(TASKS TO CARRY OUT):
A: In the fishing outing thread below, what rank does FL FISHERMAN say he holds?
B: Transcribe the fishing outing thread below, starting with "What is all" and going on through "How 'bout it?".

(SUPPLIED TEXT):
Put me down for 2 of those subs. No onions, mayo, oil or vinegar. Mustard would be fine and so would the hots. Ill have your loot for you. I thinbk i might stay there over night also so im gonna need the extra grub............Tight Lines


MC


----------



## hookem (Mar 27, 2001)

*Pick up what?*

What is all this about picking up nonsense? Eat what you catch I say. OK. If we must eat before we catch, let's grill 'em. Isn't that why we're bringing the grill. One for all and all for one. We eat as a team. How 'bout it?


----------



## FL FISHERMAN (Sep 30, 2002)

hookem we are still gonna grill for sure but trigger has promised that we wouldn't be disapointed with the subs so we have to try em.


----------



## TRIGGERFISH (May 21, 2001)

hookem - I'm sorry I pi$$ed you off about bringing something different to the outting,you've got to look at it this way,there are going to be a few of us that will hungry later on after everyone leaves, I was just thinking ahead. If you want I'll flip hambugers & dogs even if it's raining.So I hope we can be on the buddy(fishing) system team,no hard feelings. Now for the people who are receiving those "fine subs" with everything,your going to find out what I'm talking about after you eat one,you will taste it for hours after. But for you all that are butchering those "fine subs" won't get the real taste out of those "fine subs" Have a nice day. TRIGGER


----------



## FL FISHERMAN (Sep 30, 2002)

Ha guess I am one of those butchers huh


----------



## TRIGGERFISH (May 21, 2001)

Yea I guess,so what rank are you,do I have to call you "sir" or ?


----------



## FL FISHERMAN (Sep 30, 2002)

No way trigger I am not a "sir" I work for a living damnit! Ha! J/K I am a E-5, SGT,USA


----------



## FL FISHERMAN (Sep 30, 2002)

(SOURCE DATA):
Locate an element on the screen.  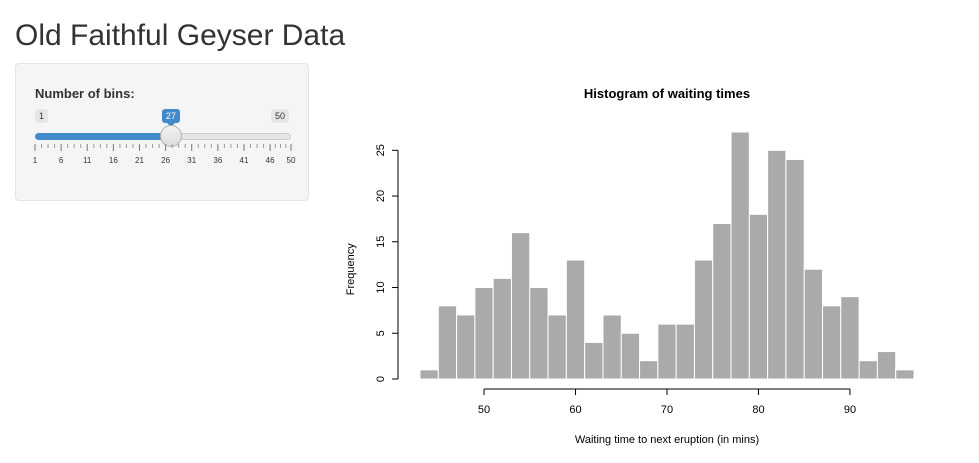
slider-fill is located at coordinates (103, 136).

==

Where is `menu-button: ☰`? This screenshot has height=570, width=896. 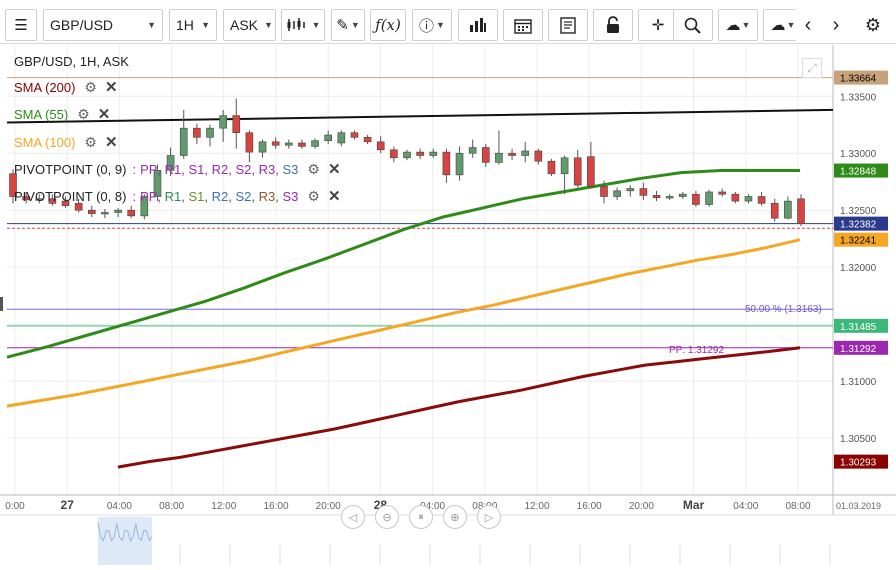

...

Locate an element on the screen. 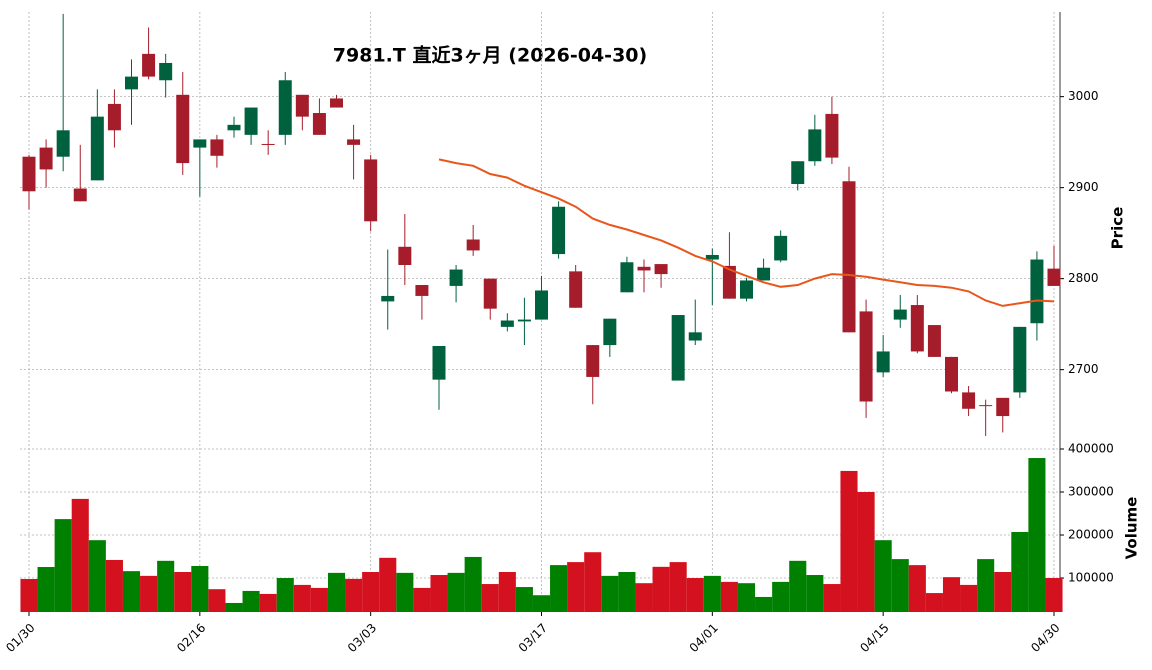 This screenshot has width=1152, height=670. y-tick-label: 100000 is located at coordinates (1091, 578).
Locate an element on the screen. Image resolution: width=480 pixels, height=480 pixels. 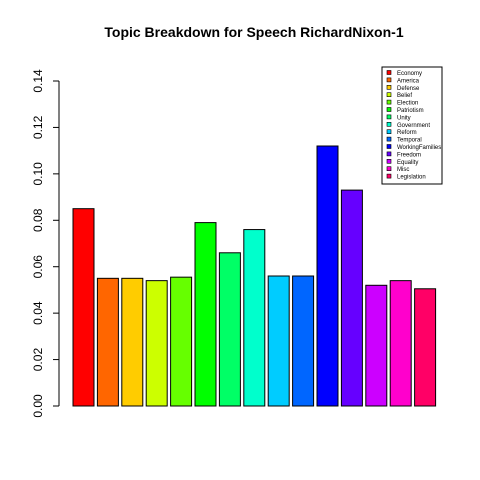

(ANSWER SET):
A: E-5, SGT, USA

B:
What is all this about picking up nonsense? Eat what you catch I say. OK. If we must eat before we catch, let's grill 'em. Isn't that why we're bringing the grill. One for all and all for one. We eat as a team. How 'bout it?